Highlights of our Training:

  • Gaining Entry in cloud via exposed services
  • Attacking specific cloud services
  • Post Exploitation
  • Defending the Cloud Environment
  • Host base Defenses
  • Auditing and benchmarking of Cloud
  • Continuous Security Testing of Cloud

 

Reverse Engineering Firmware with Ghidra (Virtual)

Date: November 1, 2
Presenter:
Eric Evenchick
Skill Level:
Beginner/Intermediate

NOTE: This course will be offered virtually via Zoom

This hands-on course teaches the concepts, tools, and techniques required to reverse engineer firmware and assess embedded devices. To ensure the tools taught are available to all, we will make use of Ghidra, a powerful open-source reverse engineering tool developed by the National Security Agency.

Within the two days, you will:

  • Learn general techniques for binary reverse engineering
  • Identify, unpack, load, and analyze various types of firmware into Ghidra
  • Use reverse engineering techniques to find exploitable vulnerabilities in an embedded Linux device
  • Map device vector tables, peripheral memory, and system calls to find exploitable vulnerabilities in a bare-metal device
  • Identify remotely exploitable vulnerabilities in a Bluetooth Low Energy device
  • Learn to use a debugger to assist in reverse engineering

Labs attacking an embedded Linux system and a bare-metal Bluetooth Low Energy device will be used to deliver a hands-on experience. You can expect to leave this course with the skills to reverse firmware for a variety of embedded targets.

Four-Day Training Courses

A Complete Practical Approach To Malware Analysis And Memory Forensics - 2021 Edition (Virtual)

Date: October 30 – Nov 2
Presenters:
: Monnappa & Sajan Shetty
Skill Level:
All

NOTE: This course will be offered virtually via Zoom

This 4-day hands-on training teaches the concepts, tools, and techniques to analyze, investigate, and hunt malwares by combining two powerful techniques malware analysis and memory forensics. This course will introduce attendees to the basics of malware analysis, reverse engineering, Windows internals, and memory forensics. It then gradually progresses deep into more advanced concepts of malware analysis & memory forensics. Attendees will learn to perform static, dynamic, code, and memory analysis. To make the training completely practical, it consists of scenario-based hands-on labs after each module, which involves analyzing real-world malware samples and investigating malware infected memory images (crimeware, APT malware, Fileless Malware, Rootkits, etc.).

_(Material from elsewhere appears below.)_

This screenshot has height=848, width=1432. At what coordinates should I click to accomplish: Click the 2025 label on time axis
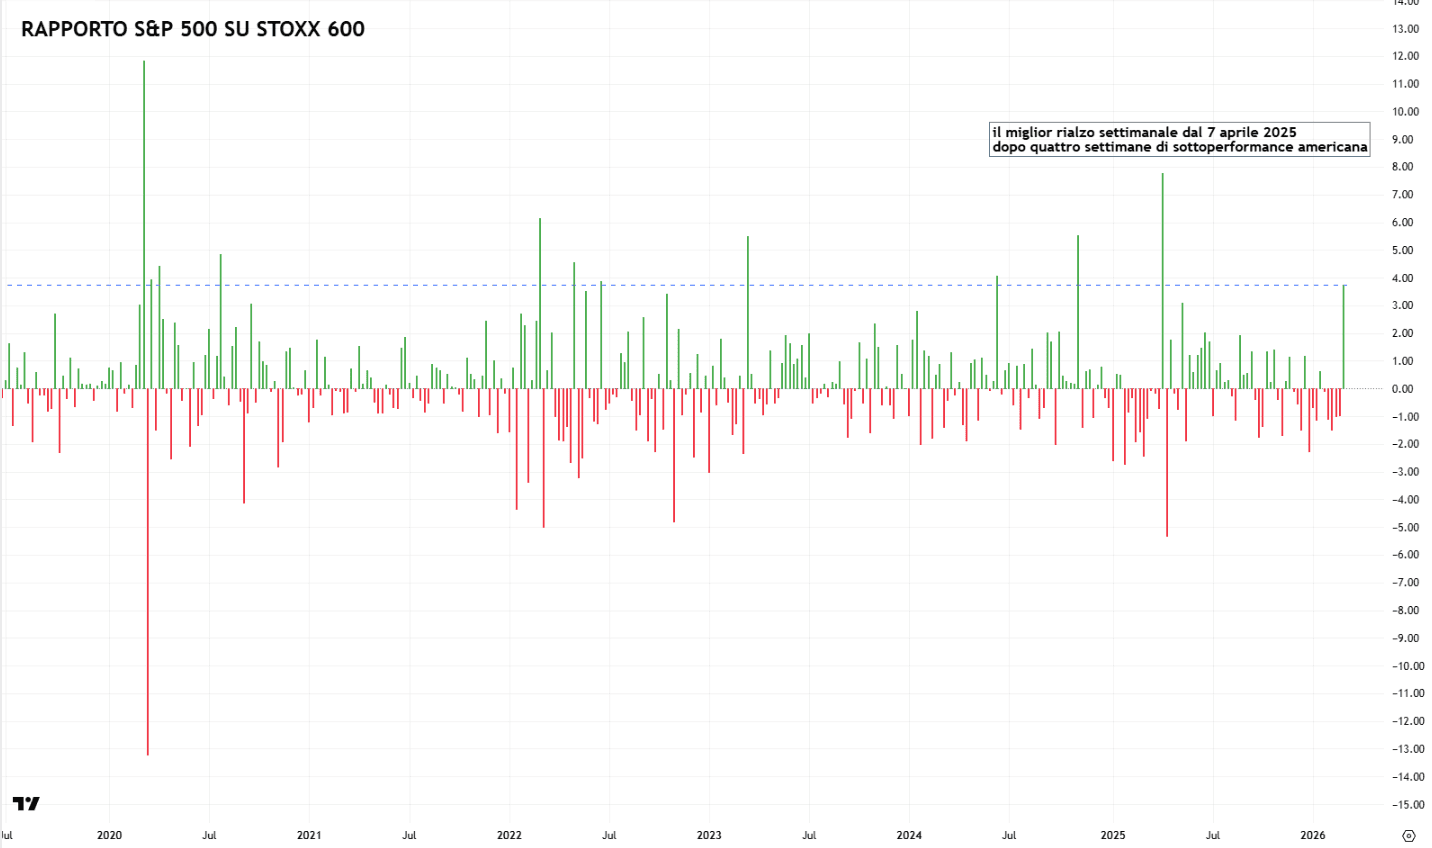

This hands-on training is designed to help attendees gain a better understanding of the subject in a short span of time. Throughout the course, the attendees will learn the latest techniques used by the adversaries to compromise and persist on the system. In addition to that, it also covers various code injection, hooking, and rootkit techniques used by the adversaries to bypass forensic tools and security products. During the training, you will also gain an understanding of how to integrate malware analysis and memory forensics techniques into a custom sandbox to automate the analysis of malicious code. After taking this course, attendees will be better equipped with the skills to analyze, investigate, hunt, and respond to malware-related incidents.

Whether you are a beginner interested in learning malware analysis and memory forensics from scratch or an experienced professional who would like to enhance your existing skills to perform a forensic investigation or threat hunting, this training will help you accomplish your goals.

Note: Students will be provided with malware samples, malware-infected memory images, course material, lab solution manual, video demos, custom scripts, and Linux VM.